In Indian languages, there is no colloquial word for innovation, emphasise colloquial - I know this because I speak Tamil, Hindi, and Bengali fluently. There are words but you have to resort to a Sanskritised artifice. Is that so in English as well? How and when did it come into English?
Emma Green's denouement of the history of the word 'innovation' (The Atlantic) provides a clue. Canadian historian Benoit Godin states that the word 'innovation' first appeared in the texts on law to mean renewing contracts. It had no connection with creativity, it merely meant renewal. During the seventeenth century, when Europe was far more conservative, every attempt to interpret religious matters was anathema. English puritan, Henry Burton, published pamphlets against 'church innovators' to suggest that such people were upstarts and imitators, not very complimentary. 'Innovation' in the early years carried a retrograde tonal quality.
With the industrial revolution, 'invention' became a highly desired activity and by 1800, the word came into common English usage. Soon, this previously pejorative word started to get applied to science, and the innovation word entered the lexicon through a mental association with technical invention; perhaps that explains why to this date, innovation is linked in many peoples' minds to R&D rather than to business models.
This is quite unlike in emerging markets, where the term jugaad has many contextual usages. An equivalent of jugaad exists in Brazil (gambiarra), in China (zizhu chuangxin) and in software (kluge).
Google's useful Ngram database of word use suggests that in 1800, the word invention was used four times as frequently as innovation; after a century and a half, invention and innovation became equally used; since 1970, innovation has overtaken invention and the innovation word has been used more frequently. The distance between the usages of innovation over invention is increasing. So what caused the pattern of word usage to change?
For the first time, in 1939, Schumpeter differentiated between the two words by stating that innovation involved commercialisation, not just a new idea. From 1950 onwards, the American economy brimmed with growth and ideas. Innovation began to be thought of and funded as a packaged, predictable research product. Some experts like Tyler Cowen feel that innovation peaked around 1970.

TASK DESCRIPTION -
Continue the piece on the history of the word "innovation" from where it stops.

SUPPLIED RECORDS -
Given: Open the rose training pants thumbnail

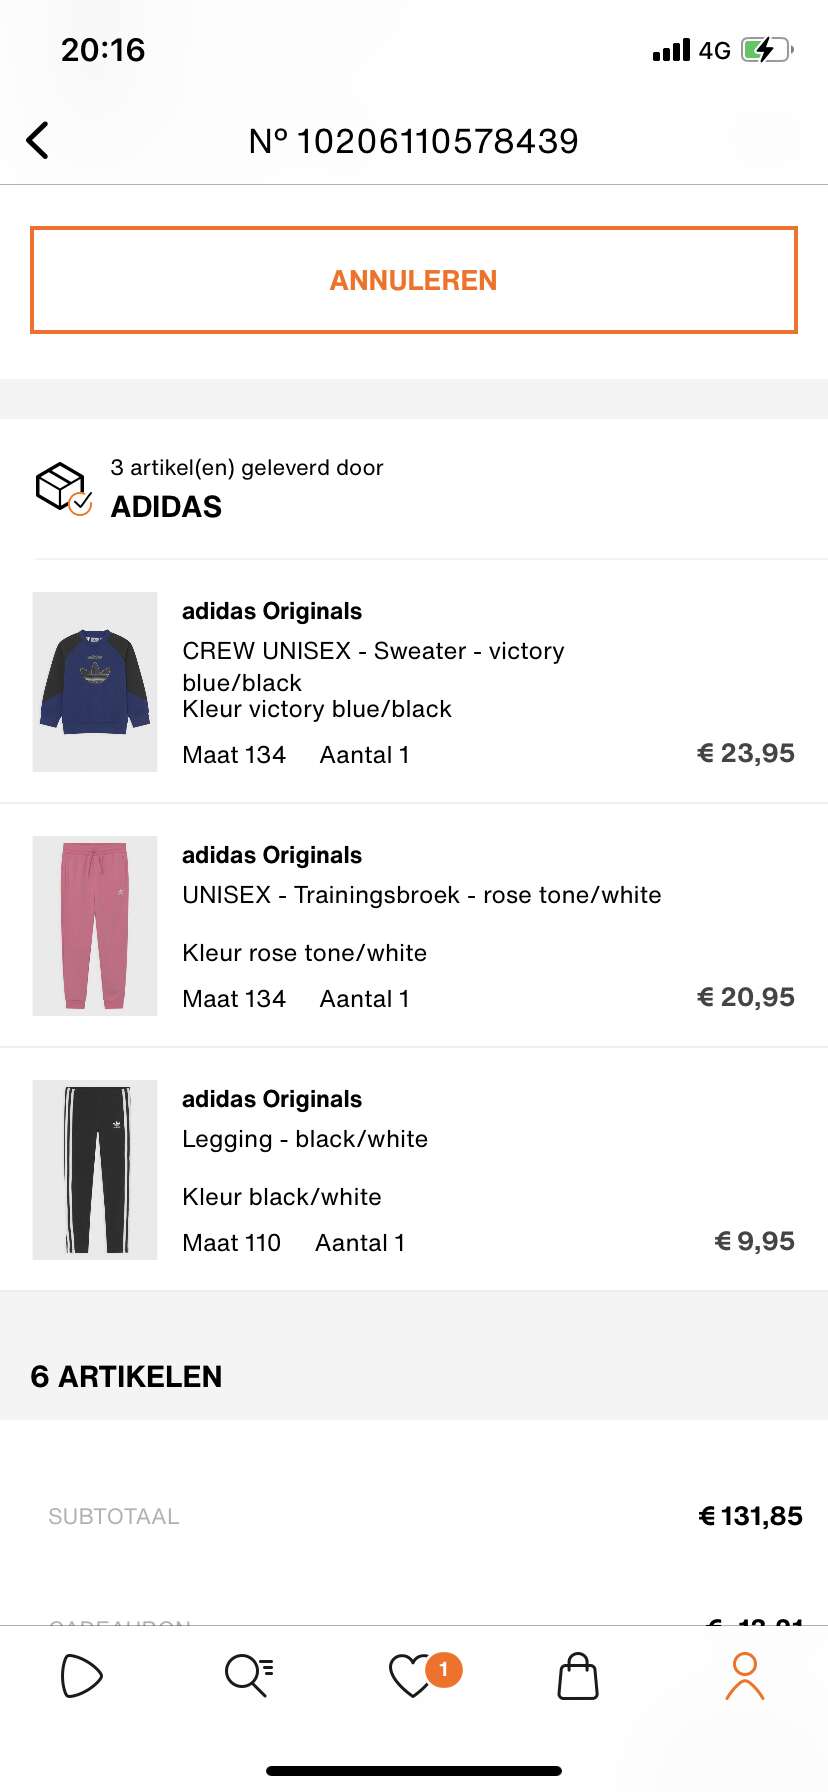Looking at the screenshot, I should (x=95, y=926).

...

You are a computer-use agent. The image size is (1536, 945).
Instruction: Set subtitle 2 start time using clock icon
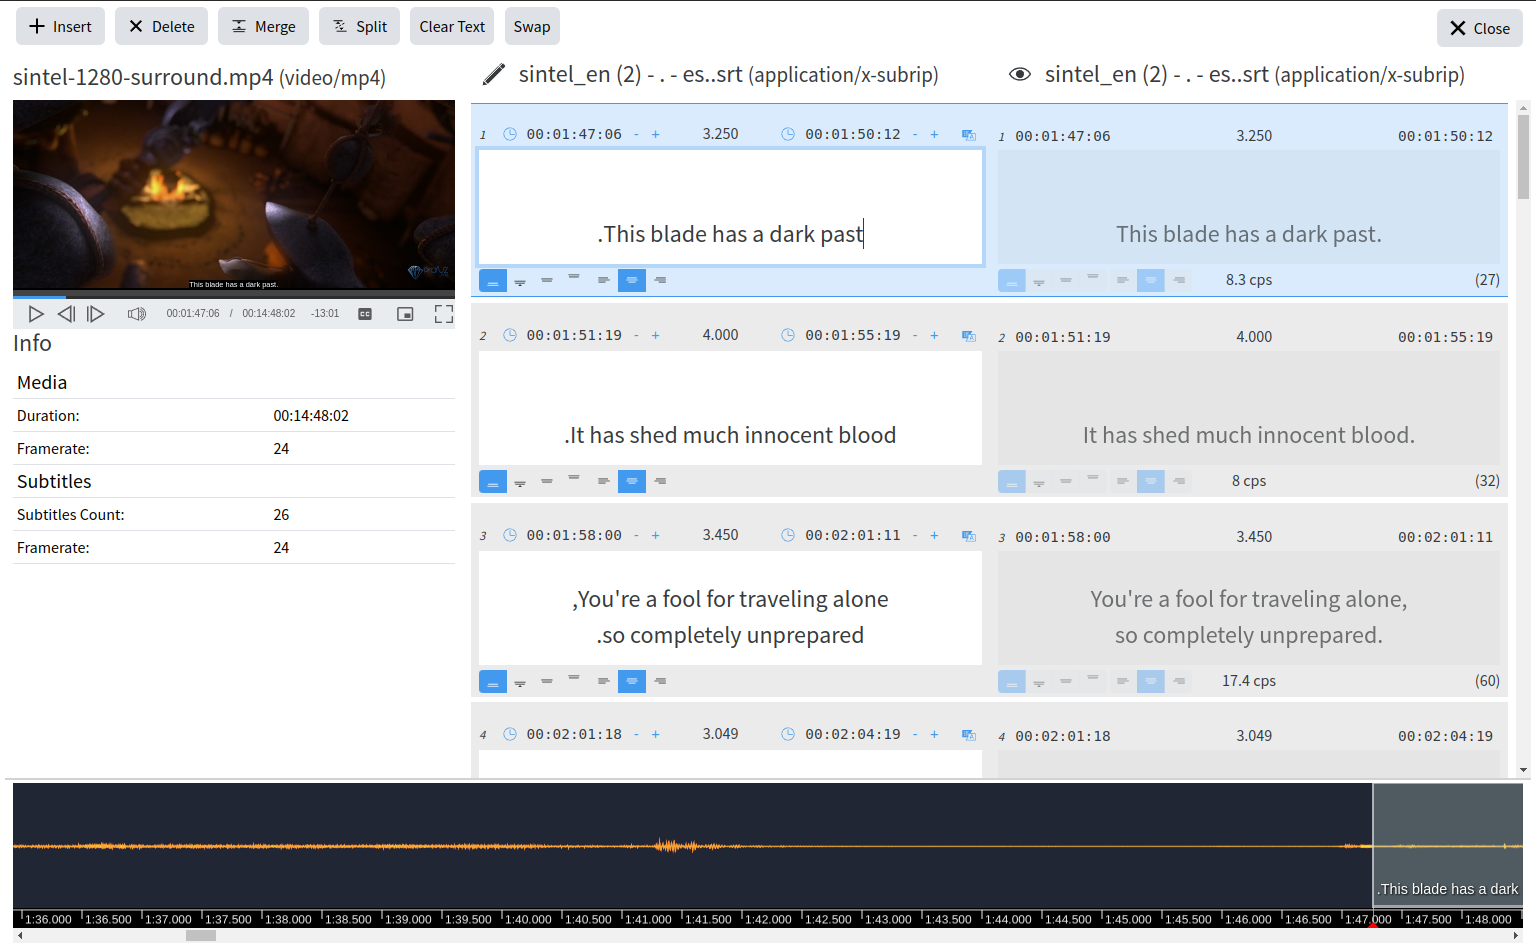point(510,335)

WRITTEN RESPONSE -
On January 1, 1969, a Bell Labs researcher, Jack Morton, and two scientifically trained journalists, William Maass and Robert Colborn, abandoned their traditional professions. They formed a company called Technology Communication, and this company placed advertisements in Scientific Americanand The Wall Street Journal inviting readers to become members of a new and elite group called Innovation Group. The company also began to publish a magazine, Innovation.
One year later in January 1970, 200 technology managers assembled for a workshop at Glen Cove, Long Island, to learn what it takes to be an innovator. They wove parables about how their lives were changed by 'the accelerating rush of innovation' and attendees were encouraged to 'seize the chance' that was offered to them. This weekend workshop, for which participants paid the modern equivalent of $3,000 each, captured a club-like exclusivity, expert insight and collective self-help.
In hindsight, Technology Communications Company, Innovation magazine and the exclusive Innovation Group created the fillip and buzz around innovation. As an aside, after the Long Island workshop, two tragedies occurred - Robert Colborn died of cancer and Jack Morton was set ablaze in a gruesome murder. What an end to enthusiastic purveyors of innovation!
This brief history demonstrates the value of creating buzz: writing about and celebrating innovation in a journalistic way. Whatever cynics might say, buzz has a value. It changes language and culture, and that is hugely important in social transformations.